LONDON, United Kingdom — The news about David Bowie’s death came through the morning of Burberry’s men’s show in January, so it fell to Christopher Bailey to be the first in fashion to mark his passing. There was little he could do other than play the music, while makeup artist Wendy Rowe glittered a few of the models. With his new collection, he’d had the time to work up a proper response, or at least to acknowledge the flashy glory of glam rock, the most far-reaching of Bowie’s ch-ch-ch-changes. Glam transformed a generation. Appropriately, it had that effect on Burberry on Monday afternoon.
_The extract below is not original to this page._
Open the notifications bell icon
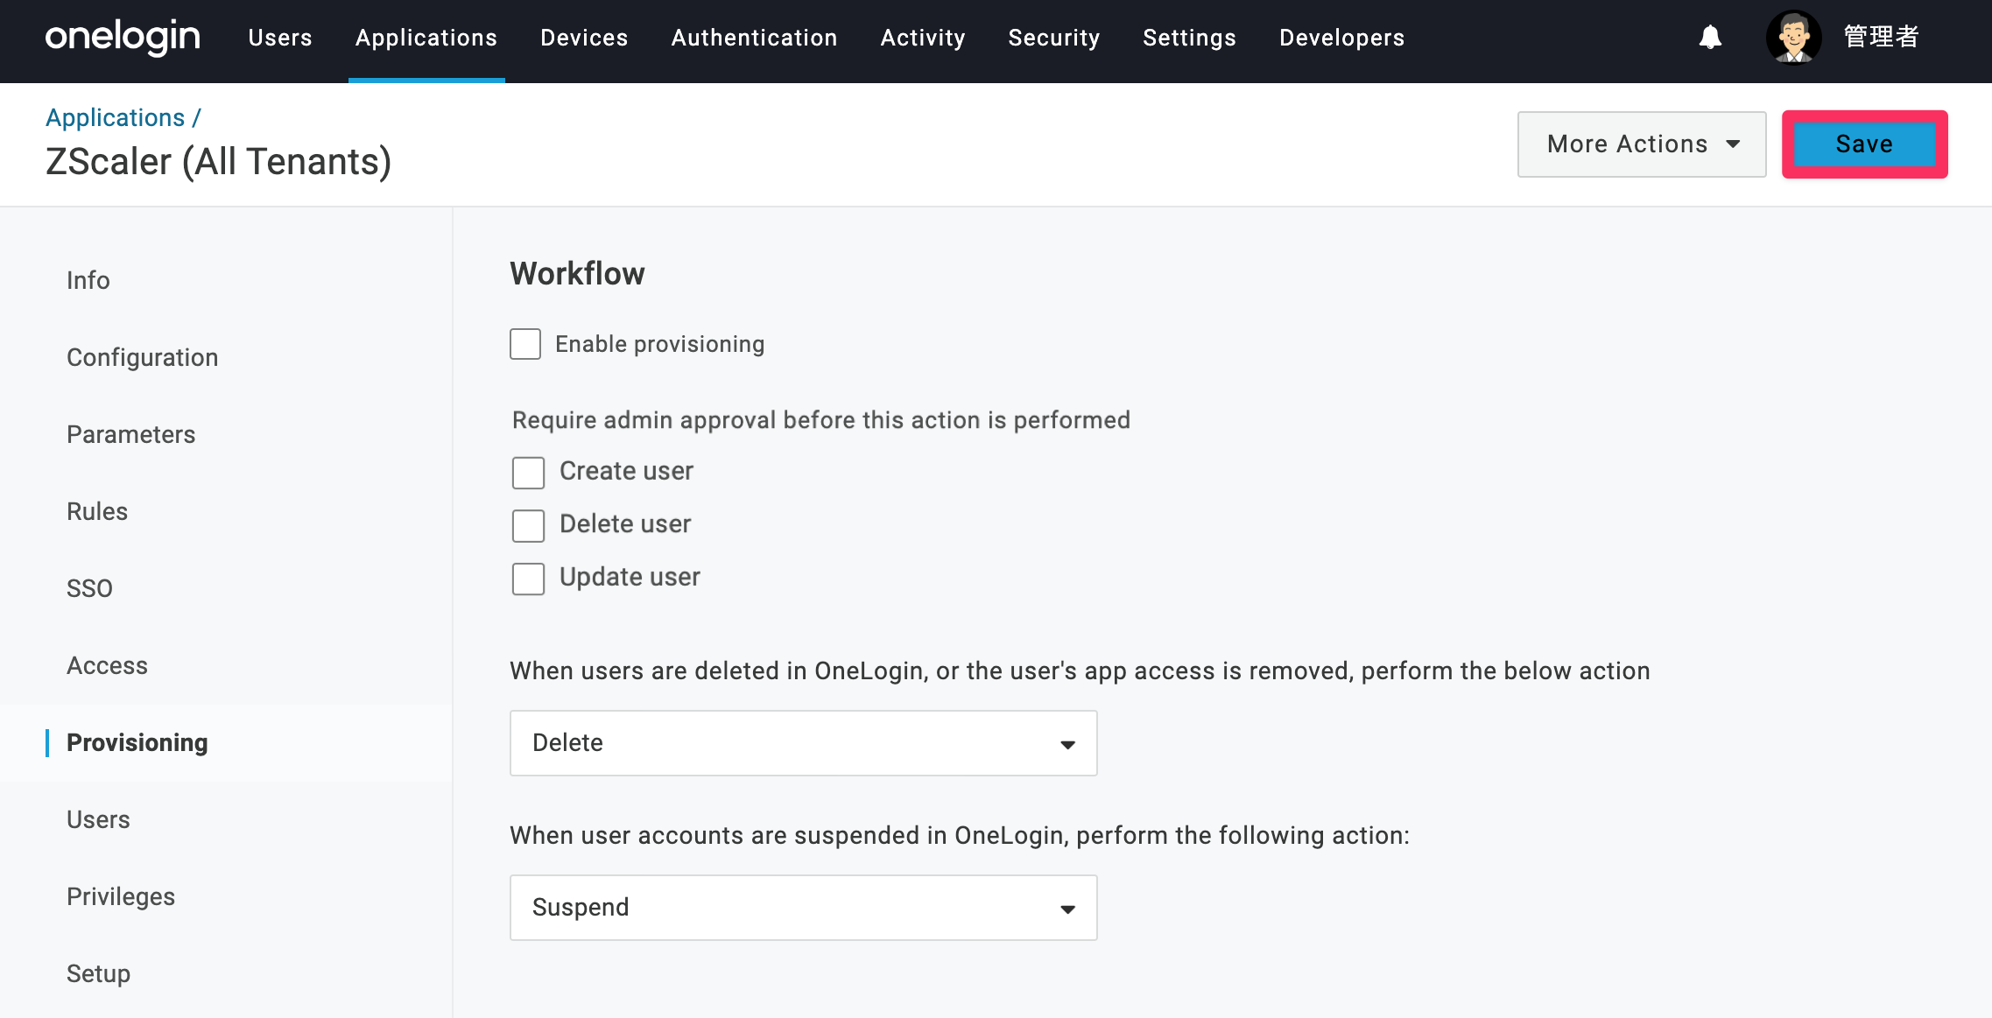1710,38
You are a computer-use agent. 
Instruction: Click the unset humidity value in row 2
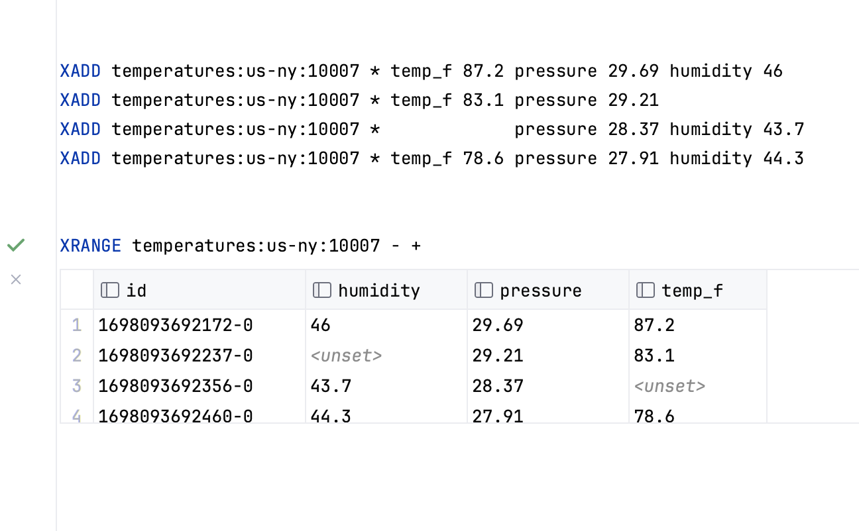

There were some mulleted hairdos, and a few more smears of glitter than in January, but it was less the spirit of Stardust that presided over the show than Bailey’s own gleeful indulgence in the sheen of sequins, lamé, brocade, gleaming jacquards and glossy python. The poppy little outfits that he cut from this finery were the underlay for a series of dramatic coats. It was the same formula the designer applied to his menswear, but it was more successful here because the contrast between outer-and-innerwear was so much more dramatic.
Edie Campbell opened in a jacquarded mini-shift under a navy greatcoat trimmed in regimental red. The look embodied the blissful ignorance of fashion codes Bailey spoke of so wistfully in January, the exuberance he remembered from his own youth that was able to combine thriftshop finds in exciting new ways. That same sensibility seeped out of other looks in the collection: the oversize plaid coat over a sequinned shift, say, or the check coat in a brushed mohair that overlaid a silvery lamé smock, or the pop art herringbone that was paired with a green brocade tunic.
They weren’t clothes you’d want to spend too much time thinking about, which made them perfect for Burberry’s new straight-to-consumer initiative. See them now, want them now, get them now…or soon-ish anyway.